__Exercise passage__:
=-=-=-=-=

Few can say they given back to the world as much as they’ve received. Arnold Aronson, one of the chief speech pathology researchers at the Mayo Clinic in Minnesota dedicated 36 years of his life to the nonprofit organization before passing away in mid-November at age 90.
“His clinical, research, and scholarly contributions were enormous,” a colleague, Joseph Duffy, said in remarks he prepared for Aronson’s memorial service. “They helped set the course for an entire profession, and their influence endures today.”
Aronson performed a multitude of roles: he treated patients, mentored students, and led research that made him an authority in the diagnosis and treatment of speech and voice disorders. One of his most famous cases involved a man who had suffered a stroke, only to recover with a thick Scandinavian accent. The man had no experience with foreign languages and was a native English speaker (born in Baltimore), yet he “sounded Nordic and unfamiliar with English.” Aronson went on to identify it as a rare condition known as foreign-accent disorder, and claimed that “about 40% of cases produced German, Swedish, or Norwegian accents.”

=-=-=-=-=

__Actions to take__:
(a) According to the passage about Arnold Aronson, how many years did he dedicate to the Mayo Clinic?
(b) Carry on the passage about Arnold Aronson, starting after its last sentence.

Dataset entries:
=-=-=-=-=

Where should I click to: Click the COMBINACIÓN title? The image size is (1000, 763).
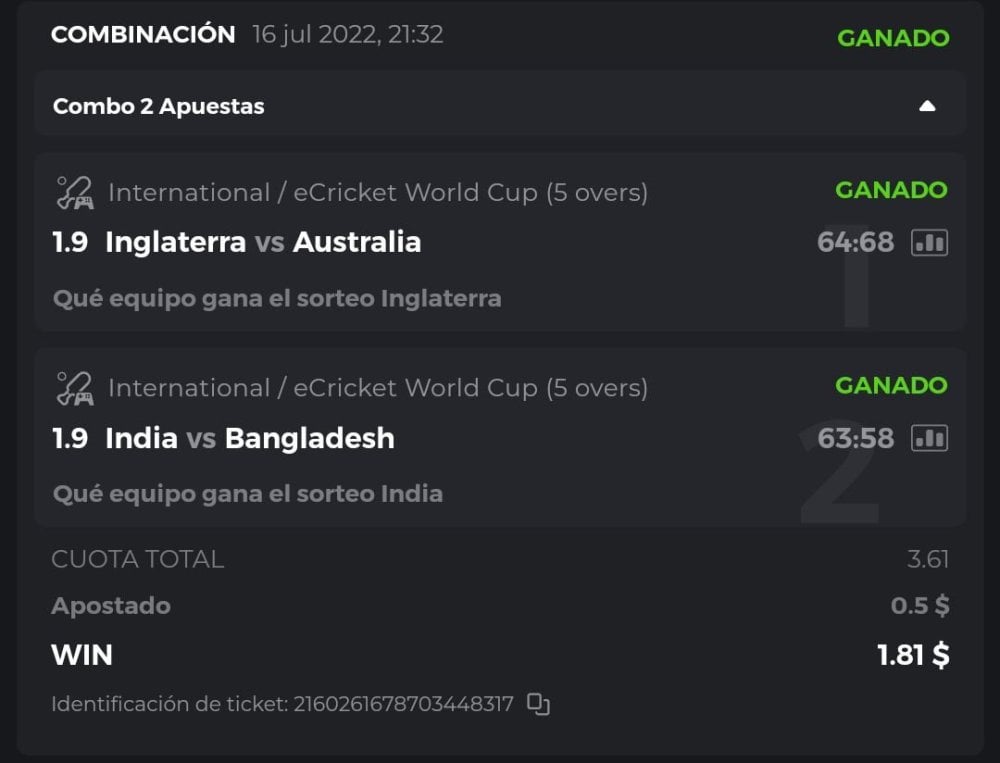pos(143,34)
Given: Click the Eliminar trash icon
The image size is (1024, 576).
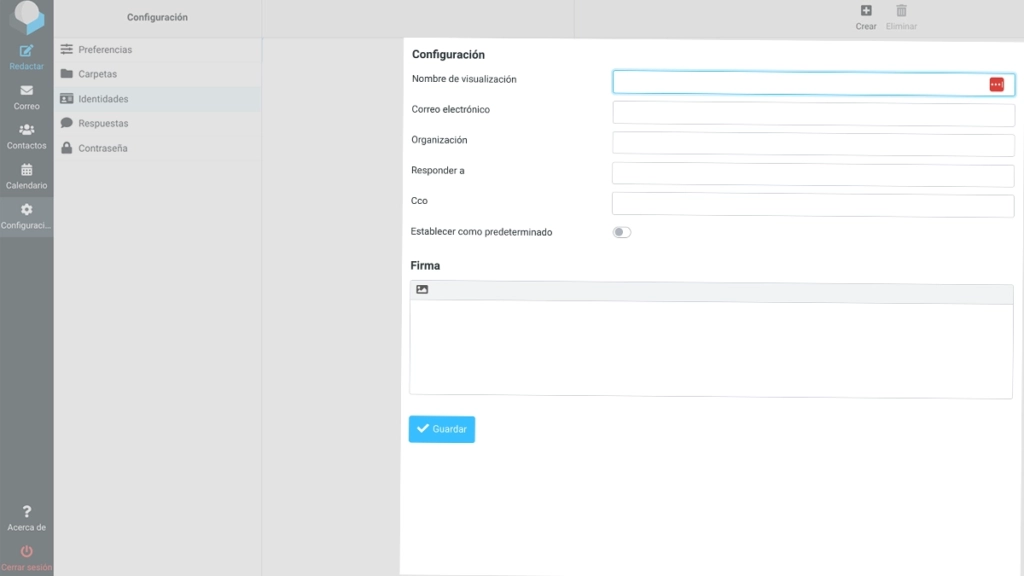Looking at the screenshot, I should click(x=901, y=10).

=-=-=-=-=

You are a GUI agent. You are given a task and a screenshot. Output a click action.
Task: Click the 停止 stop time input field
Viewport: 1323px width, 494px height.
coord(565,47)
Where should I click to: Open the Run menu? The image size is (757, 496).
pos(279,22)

=-=-=-=-=

__Answers provided__:
(a) 36 years.

(b)
There are currently around 145,000 speech-language pathologists in the U.S., and there’s a solid chance that Aronson inspired — and maybe even taught — a good number of them, if Duffy’s words are anything to go by.
“I was fortunate to be among 35 men and women who did postdoctoral work at the Mayo Clinic under Arnie’s guidance,” he stated during the memorial service. “He helped foster our dreams and aspirations by believing in us. He wanted us to be better than we were, and treated us like he believed that was possible.”
The Mayo Clinic in Rochester, MN is responsible for a significant amount of research: patients would often travel from far and wide to seek out Aronson’s unique knowledge of rare conditions as a result of the efforts and progresses he had made at the nonprofit organization.